Pricing will range by quality, Johnson says, with "the cheap-o" ones selling at $3 - 5 and better produced zines, along with limited runs by better-known artists, will sell between $8 - 25. "I treat them [high-quality zines] more like art books," he says.

Although his shelves house used books, local crafts, and traditional magazines for now, "[t]he whole purpose of this bookstore is to sell zines," Johnson says. "[Used books] are a supplement to sell the zines."


Some personal favorites from his collection:

Freshwater Dredge, an Albuquerque author's musings about life and childhood in Massachusetts. Johnson raptly describes its design: Brilliant, clean typeface on one hundred percent recycled paper, with a "stardream felt" cover and diagrammed maps of the author's home state.

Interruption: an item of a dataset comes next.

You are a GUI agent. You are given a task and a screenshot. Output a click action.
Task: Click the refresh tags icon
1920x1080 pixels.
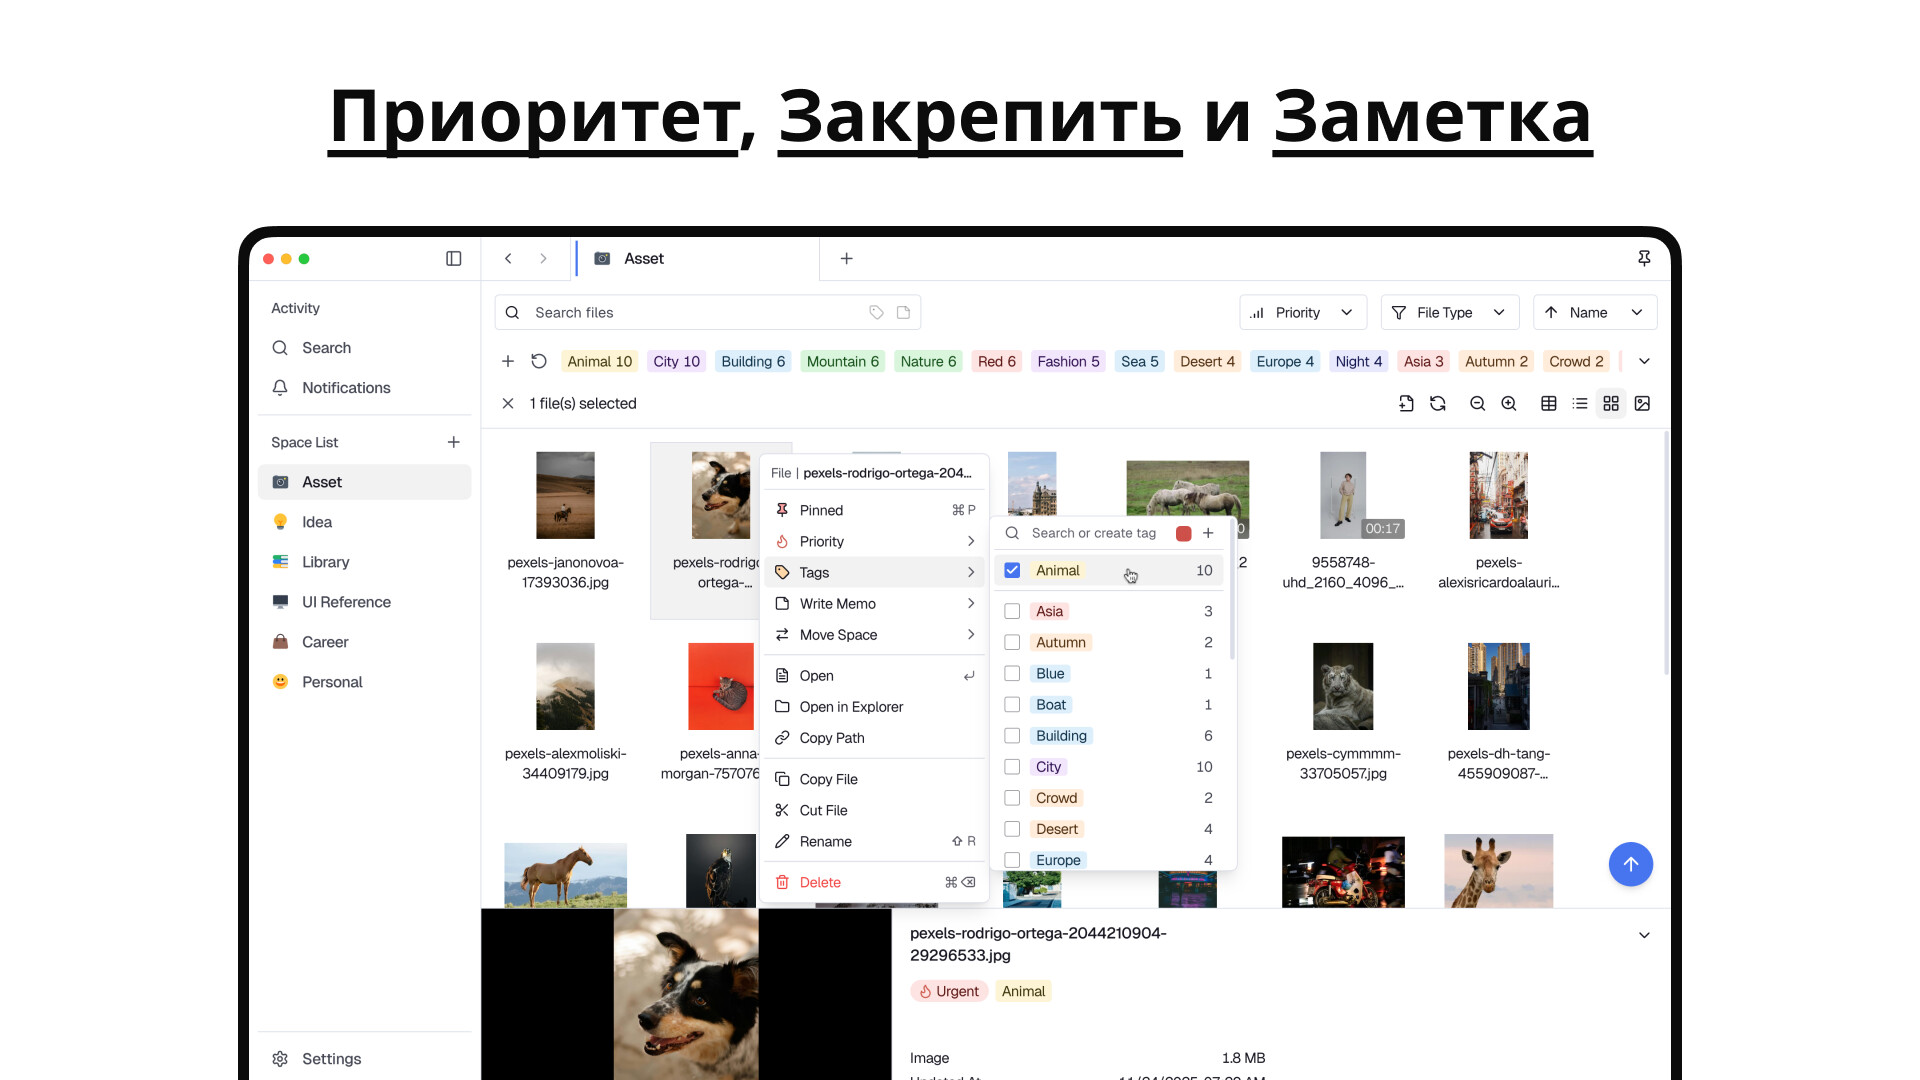tap(539, 362)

- The satirically titled Poetry, made by an Omaha performance artist, with no words inside. Instead, dozens of glossy screenshots from Pee-wee's Big Adventure.

Answers to a Child's Questions About Death, an informational pysch booklet that includes author's phone number in case concerned parents want to know more.

"My favorite ones are always the ones from my friends, because I always have more of a connection to them," he says. "You get a sense of what kind of knowledge that person has. Plus, there's no middle man. You can just cut the publisher out ... [t]he sole purpose is getting people thinking about change."

Johnson doesn't think the collection will be hard to sell, but might be a little hard to part with. (Though he does note he's made copies of most his collection already). And as an author, Johnson doesn't mind if people copy his zines -- he's seen ripped off copies of Rights for Lefty before. 

"It's like burning a CD and passing [it] on," he says. "It's still spreading the word. So yeah, copy away! Zines are the new MP3s."

Johnson hopes Lawn Gnome will become the Valley's zine HQ, where new authors can be sold and hold zine release parties. This week, local author Lauren Perry will release Horror Couture, which Johnson describes as a chapbook of "zombie erotica," at Lawn Gnome's weekly poetry slam.

"I'm very excited to be one of the first to publish in that genre," he says, laughing, wading in a pile of Xeroxes and Stardream paper. "That's sort of the beauty of zine publishing."